Ukraine hofft auf deutsche Hilfe für UN-Blauhelmmission


Flagge der Ukraine / Foto: über dts Nachrichtenagentur

 

Die Ukraine erhofft sich von der Bundesregierung Unterstützung für eine UN-Blauhelmmission im umkämpften Osten des Landes. "Wir brauchen jetzt vor allem eine Blauhelm-Mission der UNO in der Ostukraine", sagte der ukrainische Präsident Petro Poroschenko dem "Handelsblatt" (Montagsausgabe) vor seinem Staatsbesuch in Berlin am Dienstag. Im Gegensatz zu russischen Vorstellungen für einen solchen Einsatz einer UN-Friedensmission müssten die Blauhelme "illegale bewaffnete Gruppen entwaffnen, die Einwohner dort beschützen und sichergestelltes Militärgerät bewachen. Und sie müssen natürlich den bisher unkontrollierten Teil der russisch-ukrainischen Grenze sichern", sagte Poroschenko.
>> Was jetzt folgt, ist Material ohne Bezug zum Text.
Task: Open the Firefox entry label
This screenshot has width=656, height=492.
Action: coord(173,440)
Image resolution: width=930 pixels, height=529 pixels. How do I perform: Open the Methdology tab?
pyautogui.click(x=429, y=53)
Es müsse sichergestellt werden, dass Moskau nicht weiter eigene Soldaten und Waffen über die Grenze in den Donbass bringen könne. Poroschenko dankte der Bundesregierung, dass im Koalitionsvertrag ein eigener Ukraine-Absatz aufgenommen worden sei mit dem Ziel deutscher Unterstützung für das Land sowie der Forderung nach einem Blauhelmeinsatz in der umkämpften Ostukraine. Wichtig sei nun, dass zügig ein Waffenstillstand und ein Mandat des Weltsicherheitsrats für solch eine Blauhelm-Mission zustande komme. Der ukrainische Staatschef machte deutlich, dass für sein Land "mehr als alles andere eine starke und einige EU und ihre Solidarität mit der Ukraine" nötig sei. Seit April 2014 kämpfen von Russland unterstützte Separatisten im Osten der Ukraine für die Loslösung von Kiew. Sie haben dazu die von niemandem außer Moskau anerkannten sogenannten Volksrepubliken Donezk und Lugansk ausgerufen. Russland unterstützt mit Soldaten und Waffen die Separatisten, Poroschenko behauptet, russische Offiziere befehligten sogar diese Einheiten. Außerdem gehört die Halbinsel Krim seit einem international umstrittenen Referendum 2014 wieder faktisch zu Russland, die Ukraine und die meisten Regierungen der Welt sehen dies als völkerrechtswidrig an.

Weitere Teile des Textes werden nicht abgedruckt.